Student-built Satellite Uses 'Beach Ball' for an Antenna
CatSat is a small satellite carrying a new communications concept – an inflatable antenna – into space.
Near the University of Arizona’ main campus, students gather inside a cleanroom wearing lab coats, gloves and hairnets. On their lab bench sits a complex maze of wires and metal, the dimensions of a family-size cereal box. Each component has been optimized to survive a rocket launch and orbit the Earth.
After years of designing, building and testing, a team of students has readied CatSat, a small satellite known as a CubeSat, for launch into space. The spacecraft was designed to demonstrate new space technology and overcome a major challenge in space exploration: high-speed, low-cost communication across vast distances. Reminiscent of a beach ball, the satellite's antenna is expected to transfer information from space to Earth at high data rates.

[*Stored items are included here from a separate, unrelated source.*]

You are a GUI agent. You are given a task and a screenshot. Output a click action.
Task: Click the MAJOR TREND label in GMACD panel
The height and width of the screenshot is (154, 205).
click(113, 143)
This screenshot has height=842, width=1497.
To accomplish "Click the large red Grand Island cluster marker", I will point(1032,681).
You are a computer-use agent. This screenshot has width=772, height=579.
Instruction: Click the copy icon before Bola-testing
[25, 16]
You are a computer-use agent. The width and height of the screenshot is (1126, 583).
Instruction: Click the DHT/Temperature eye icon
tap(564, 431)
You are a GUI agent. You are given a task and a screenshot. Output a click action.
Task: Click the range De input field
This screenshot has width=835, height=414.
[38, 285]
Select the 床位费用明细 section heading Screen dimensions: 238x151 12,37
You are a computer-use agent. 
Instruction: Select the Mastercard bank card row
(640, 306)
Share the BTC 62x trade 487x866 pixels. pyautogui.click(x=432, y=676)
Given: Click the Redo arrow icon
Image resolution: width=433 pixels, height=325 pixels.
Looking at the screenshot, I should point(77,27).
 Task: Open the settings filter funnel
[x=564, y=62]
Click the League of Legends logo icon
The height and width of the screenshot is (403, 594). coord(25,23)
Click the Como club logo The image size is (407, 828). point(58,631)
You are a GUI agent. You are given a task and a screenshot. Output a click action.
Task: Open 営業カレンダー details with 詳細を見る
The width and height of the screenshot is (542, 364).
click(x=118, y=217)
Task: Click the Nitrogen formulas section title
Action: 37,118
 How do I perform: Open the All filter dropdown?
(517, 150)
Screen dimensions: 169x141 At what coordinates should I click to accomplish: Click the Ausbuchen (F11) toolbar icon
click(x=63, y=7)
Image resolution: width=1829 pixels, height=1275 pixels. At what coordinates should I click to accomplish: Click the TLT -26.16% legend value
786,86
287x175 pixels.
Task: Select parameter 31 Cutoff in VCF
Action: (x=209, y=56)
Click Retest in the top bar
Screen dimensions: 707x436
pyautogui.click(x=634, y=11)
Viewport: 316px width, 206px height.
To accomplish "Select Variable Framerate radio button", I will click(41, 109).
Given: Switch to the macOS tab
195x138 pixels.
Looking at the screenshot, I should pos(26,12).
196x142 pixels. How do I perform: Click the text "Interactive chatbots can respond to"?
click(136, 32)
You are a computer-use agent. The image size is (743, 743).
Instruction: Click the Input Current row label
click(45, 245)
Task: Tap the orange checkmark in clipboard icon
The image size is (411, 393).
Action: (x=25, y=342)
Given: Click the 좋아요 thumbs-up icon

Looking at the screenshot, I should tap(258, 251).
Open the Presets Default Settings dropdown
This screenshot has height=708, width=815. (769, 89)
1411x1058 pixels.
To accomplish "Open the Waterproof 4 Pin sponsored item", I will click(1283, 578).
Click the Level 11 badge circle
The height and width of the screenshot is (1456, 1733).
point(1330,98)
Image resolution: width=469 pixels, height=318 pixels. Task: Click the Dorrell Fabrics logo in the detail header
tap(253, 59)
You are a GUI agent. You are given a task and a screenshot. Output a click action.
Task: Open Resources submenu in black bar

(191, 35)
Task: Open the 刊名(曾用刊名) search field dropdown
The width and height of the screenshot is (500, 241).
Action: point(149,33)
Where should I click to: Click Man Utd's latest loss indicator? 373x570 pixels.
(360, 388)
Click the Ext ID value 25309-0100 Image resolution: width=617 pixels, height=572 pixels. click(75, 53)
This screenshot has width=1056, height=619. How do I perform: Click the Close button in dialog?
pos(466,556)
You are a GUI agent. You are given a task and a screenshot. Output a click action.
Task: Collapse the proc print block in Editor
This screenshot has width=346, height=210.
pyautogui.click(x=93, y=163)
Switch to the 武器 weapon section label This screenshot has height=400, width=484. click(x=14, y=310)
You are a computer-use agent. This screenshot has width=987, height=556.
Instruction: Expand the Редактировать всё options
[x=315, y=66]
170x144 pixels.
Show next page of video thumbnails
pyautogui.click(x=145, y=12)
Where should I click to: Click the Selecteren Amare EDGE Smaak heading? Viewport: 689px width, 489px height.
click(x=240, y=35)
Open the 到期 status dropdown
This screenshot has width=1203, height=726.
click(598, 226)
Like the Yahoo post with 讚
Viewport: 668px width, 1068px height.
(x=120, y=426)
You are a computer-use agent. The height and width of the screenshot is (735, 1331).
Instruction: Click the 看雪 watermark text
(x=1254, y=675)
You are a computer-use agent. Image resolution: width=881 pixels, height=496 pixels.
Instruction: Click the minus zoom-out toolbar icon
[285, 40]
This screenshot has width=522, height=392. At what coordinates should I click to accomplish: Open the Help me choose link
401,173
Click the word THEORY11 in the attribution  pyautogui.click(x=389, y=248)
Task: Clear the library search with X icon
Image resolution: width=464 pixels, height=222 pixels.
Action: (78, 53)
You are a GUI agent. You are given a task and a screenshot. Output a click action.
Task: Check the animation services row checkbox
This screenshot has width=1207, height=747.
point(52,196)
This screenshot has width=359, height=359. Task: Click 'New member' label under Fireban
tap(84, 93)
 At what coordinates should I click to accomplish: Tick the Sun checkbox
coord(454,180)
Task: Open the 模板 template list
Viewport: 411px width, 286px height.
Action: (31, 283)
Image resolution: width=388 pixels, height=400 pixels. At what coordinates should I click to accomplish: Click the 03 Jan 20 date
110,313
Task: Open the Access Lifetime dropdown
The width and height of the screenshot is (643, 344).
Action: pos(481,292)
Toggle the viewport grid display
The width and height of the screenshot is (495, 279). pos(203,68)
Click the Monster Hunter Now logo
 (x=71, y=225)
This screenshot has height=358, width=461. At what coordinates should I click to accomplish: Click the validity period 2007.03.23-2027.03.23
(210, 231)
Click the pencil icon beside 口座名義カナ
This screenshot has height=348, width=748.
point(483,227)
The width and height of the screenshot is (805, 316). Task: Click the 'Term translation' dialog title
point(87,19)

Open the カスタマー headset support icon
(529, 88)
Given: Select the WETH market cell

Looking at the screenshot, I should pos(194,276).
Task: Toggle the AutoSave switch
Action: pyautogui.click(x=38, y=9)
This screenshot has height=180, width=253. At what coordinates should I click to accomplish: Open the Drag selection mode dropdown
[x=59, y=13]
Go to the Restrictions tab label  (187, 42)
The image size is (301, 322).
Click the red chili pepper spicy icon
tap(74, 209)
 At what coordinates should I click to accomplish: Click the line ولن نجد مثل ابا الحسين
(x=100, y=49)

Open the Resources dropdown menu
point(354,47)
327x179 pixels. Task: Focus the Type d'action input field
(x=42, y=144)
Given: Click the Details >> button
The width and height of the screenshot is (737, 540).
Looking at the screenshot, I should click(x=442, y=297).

The satellite is planned to probe the ionosphere – a layer of charged particles at the boundary between the Earth's atmosphere and space – so that the team can better understand the ionosphere's ever-changing structure. This structure impacts the propagation of high-frequency radio signals.
CubeSats are miniature cube-shaped satellites that orbit Earth and range in size from a 10-centimeter cube to a desktop computer. CubeSats are made with modular, relatively low-cost components.
Unlike other CubeSats, CatSat has an inflatable antenna, developed by Freefall Aerospace, a Tucson-based startup company and spinoff that was brought to be with the help of the university's commercialization arm, Tech Launch Arizona. Stored inside of CatSat is a high-performance, software-defined radio named AstroSDR, which was designed, built and donated by Rincon Research Corporation. After launch, the inflatable antenna, AstroSDR and other components will work together to send down high-resolution images of Earth almost instantaneously.
"Following a successful launch, this inflatable antenna will be the first of its kind in space," said Hilliard Paige, a systems engineering student and the project's lead systems engineer. "If it works, it will be a pathfinder for future missions."
Inflatable Antennas Could Give an Edge to Small Spacecraft
All spacecraft require antennas to transmit and receive signals, allowing for communication with Earth. Yet, the capabilities of CubeSat antennas have historically been restricted, as CubeSats can only carry very small antennas. Signals from these small antennas can take days to finally reach Earth.
CatSat's inflatable antenna, invented at the UA and further developed by Freefall Aerospace, combats this problem thanks to its lightweight material that tightly folds within the spacecraft. After launch, CatSat will stabilize its orientation so that it can eventually deploy the stowed antenna membrane and inflate it with helium and argon gas.